Now, however, I began to doubt my bravery. My sister and I were supposed to be there for each other until the very end.
I worried that I had made a terrible mistake. My view of who I was had shifted. I was no longer the savior. I was no longer the protector. I was no longer the one who got along with everybody.
I saw myself as abandoning my sister. How could I have been so mean? How could I just end it like that? I was a terrible person!
The pain was intense. The anger, the hurt, the bitterness all began to choke my life. Overwhelmingly, they tortured my soul.
Years of buried resentment began to rise up like icebergs slowly breaking the surface from their depths. The feelings, once anchored to my core, were now exposed to reveal infected open wounds.
I cried. I screamed. I read. I meditated. I yelled. I punched. I got angry. I journaled. What was wrong with me? I had always held it together. To witness myself unravelling was terrifying.

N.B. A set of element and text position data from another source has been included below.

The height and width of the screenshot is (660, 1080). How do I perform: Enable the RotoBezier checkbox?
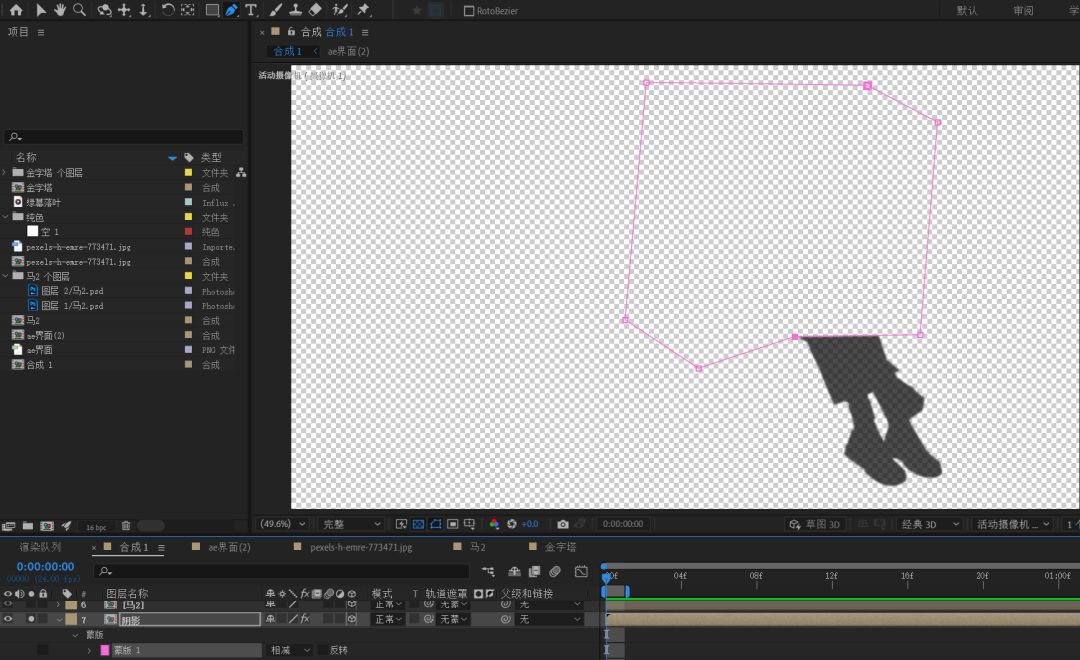coord(469,11)
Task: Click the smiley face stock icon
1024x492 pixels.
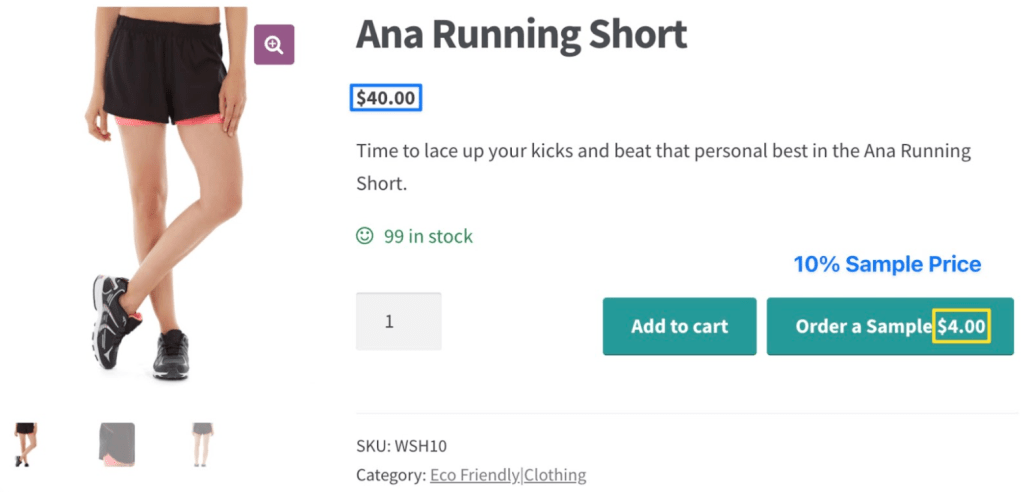Action: pos(364,236)
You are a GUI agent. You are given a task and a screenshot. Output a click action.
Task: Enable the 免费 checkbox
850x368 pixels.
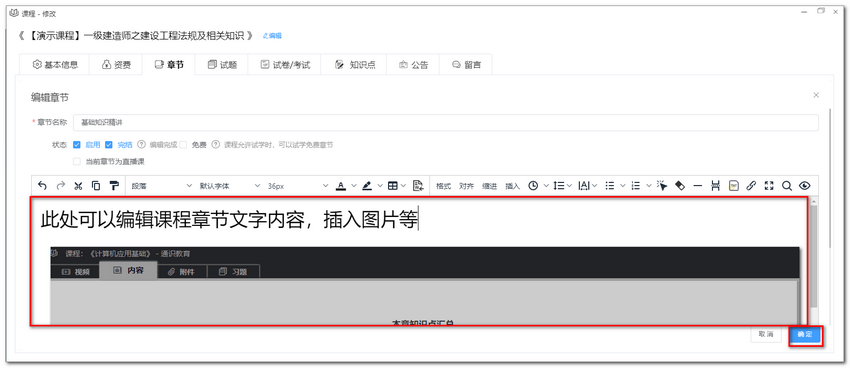183,145
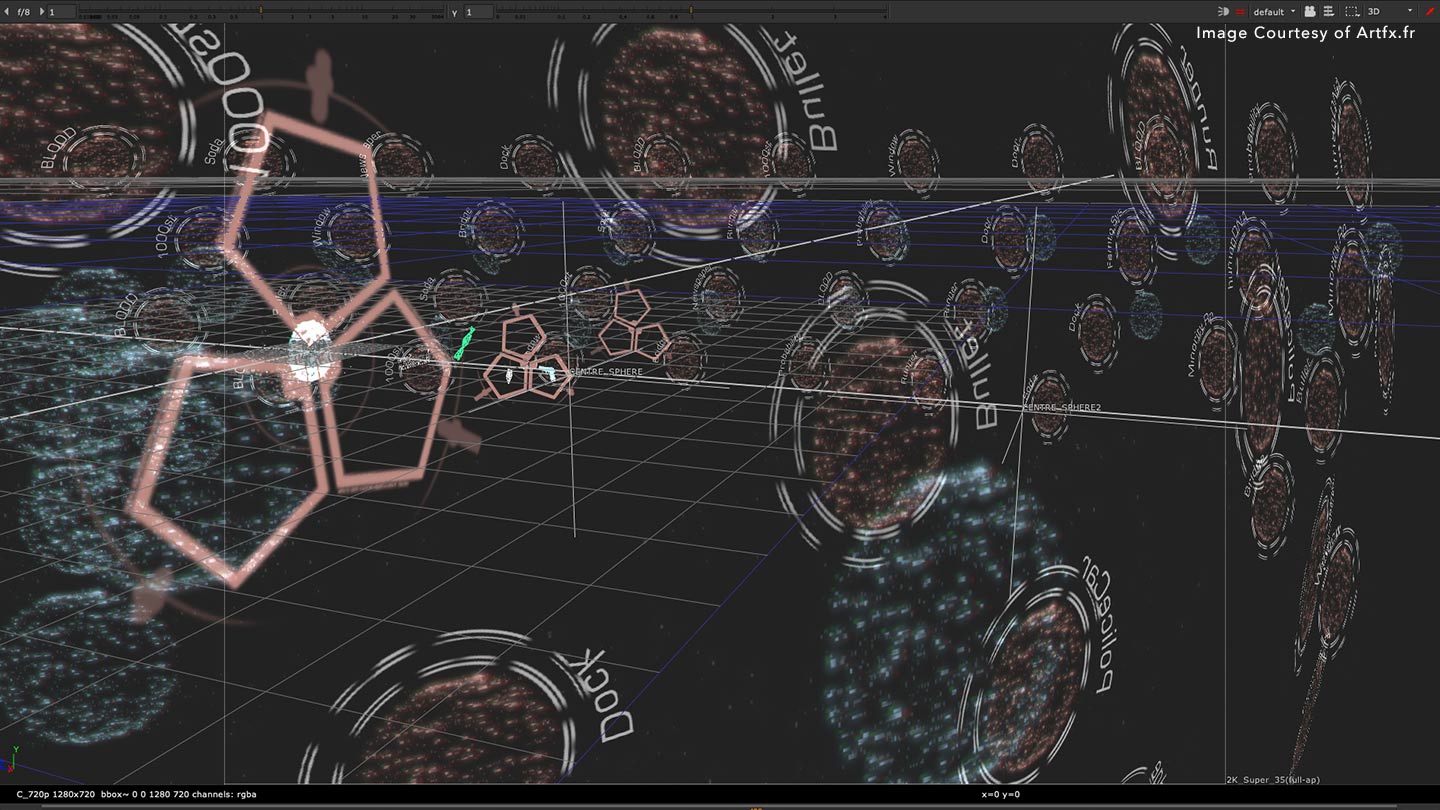The width and height of the screenshot is (1440, 810).
Task: Select the CENTRE_SPHERE label in viewport
Action: click(x=606, y=372)
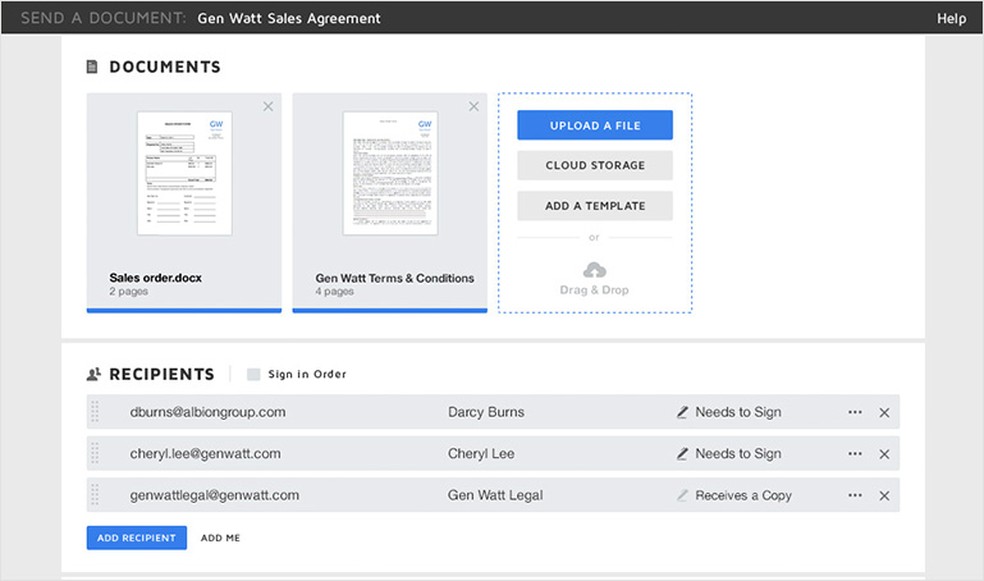
Task: Click the Add Me link
Action: point(220,537)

Dark and ugly thoughts plagued me. Driving was now an opportunity to vent. I was safe in my car; I could blast my horn, I could utter every imaginable swear word, and I could find fault with every driver’s technique.
I was a person possessed by anger and looking for a way to punish.

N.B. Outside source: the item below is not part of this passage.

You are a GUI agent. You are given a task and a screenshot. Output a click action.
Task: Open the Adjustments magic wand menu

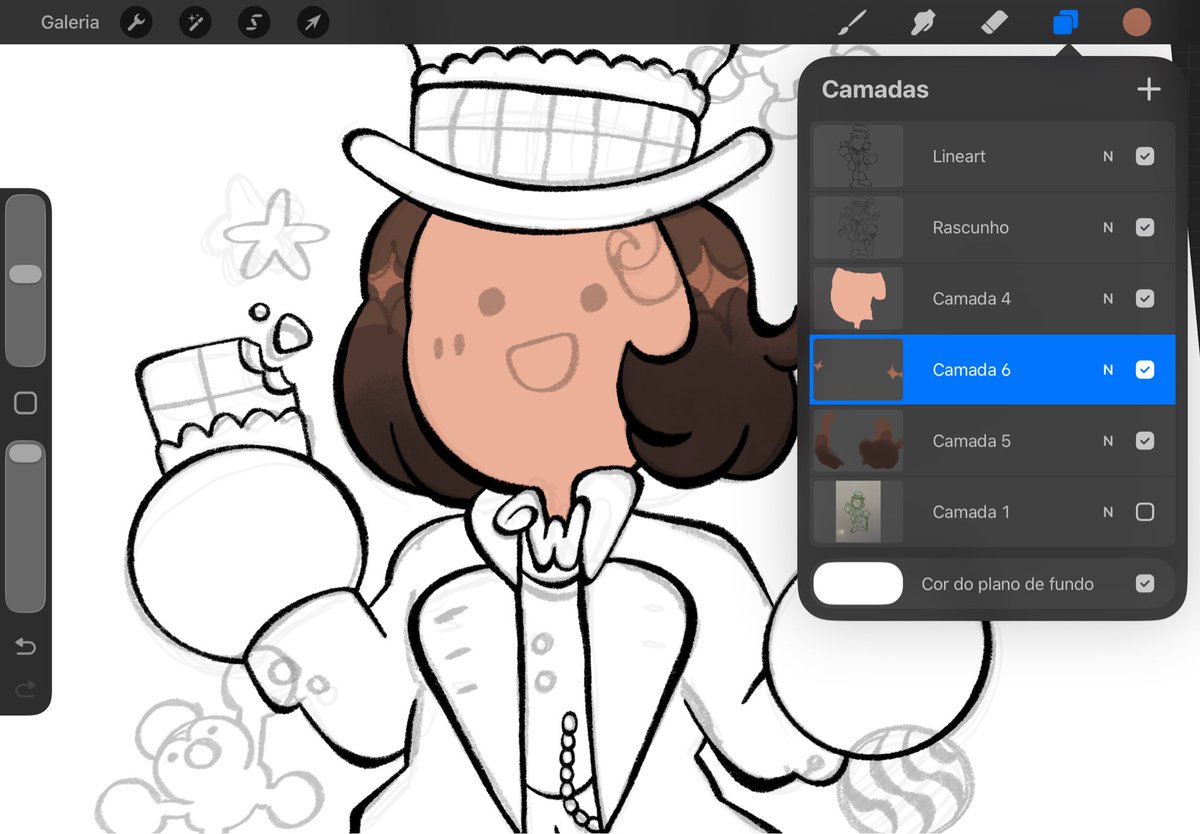point(194,22)
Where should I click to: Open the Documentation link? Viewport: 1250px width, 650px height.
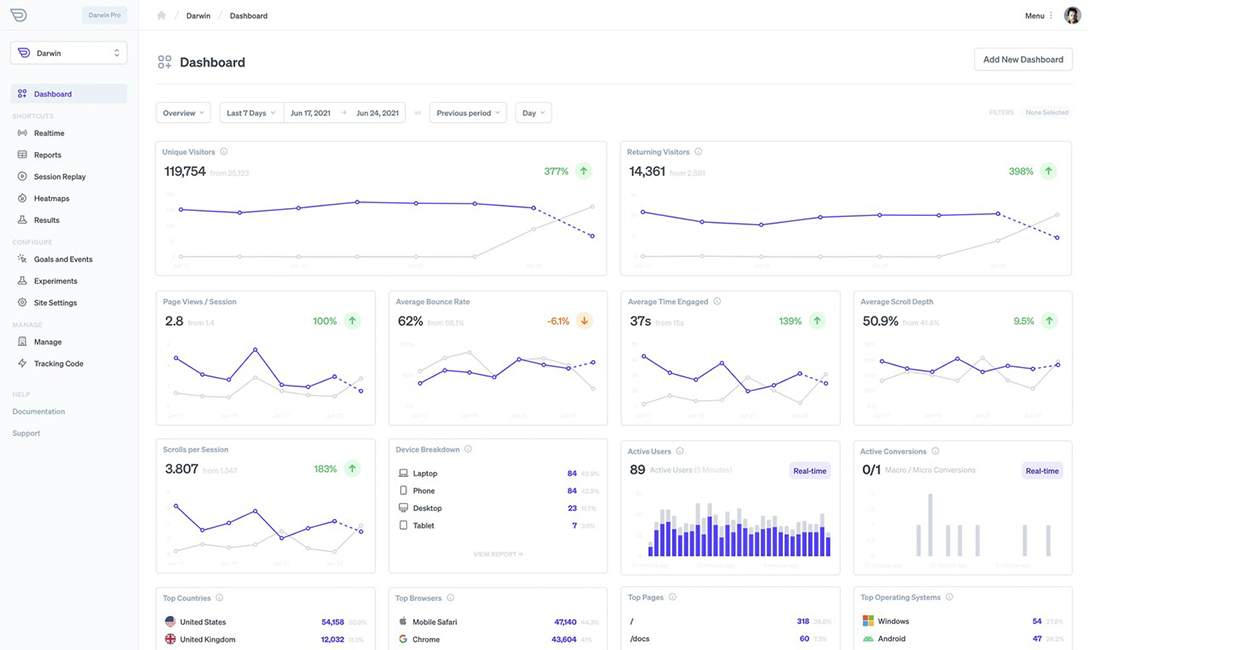coord(39,412)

My daily meditation seemed to go nowhere. I connected to the universe. I begged for help.
I had persevered with the early morning practice for months, when one morning I suddenly realized that my sister was no longer the first thought of my day. That was new. Then ever so slowly, other thoughts began disappearing.
There was a gentle loving energy helping me to create new thoughts to replace the old. I was okay. I am okay. Everything will be okay.
It was an inexplicably subtle process that I was convinced was not working when, on another ordinary day, I realized I was waking up okay.
Realizations began emerging. It was fair for me to end the discussion. No amount of talking was going to change my sister’s mind. Years of role-playing had created an expectation that I was to be at fault.
By speaking up, I was positioning myself as a priority. I was no longer willing to rate myself last. I deserved better, and I now saw that I had made the perfect decision for me.
Another realization soon came to mind: “You can blame me.” Those were the words I was most angry about. Those words came out of my mouth. I was mad at myself. I was mad that I had given my sister a reason to ignore her role in our story.
That had always been my go-to solution. Take on the blame to keep the peace.
When that was done, everything would go back to the way it was. We could live a fantasy life of closeness, all the while not realizing that I was slowly breaking my own heart.
This was the lesson I was now being shown. I had to learn to speak up when I did not agree. I had to learn to take responsibility for my role in allowing it to be that way.
I had wanted my sister to love me and to make me feel important and needed. For this I had paid an expensive price. My sister, I realized, played her role to perfection in allowing me to wake up to this truth.
A few weeks later another realization came to mind: Silently, we had both blamed each other for parts of our pain. We were two damaged souls trying to live our lives with massive wounds in our hearts.
We could not give each other what we did not have. We did not know how to love each other without the past tearing open the old wounds.
I realized that I was not a terrible person for making a decision that was in my best interest. No one should be given an automatic pass into your life, regardless of their title.
It is actually a privilege that should be honored and treated with respect. The lesson may be painful, but if you find some way through the hurt, a better future awaits.
Each new morning brings a little more light. The universe continues to coax me to take another step away from the ledge of my past. I realize that the heartbreak I felt was a dissolving of me into a million tiny molecules before the gentle re-sculpting of those atoms into a more open and peaceful me.
Is it time for you to speak up? Is it time for you to find the courage to say “No more”?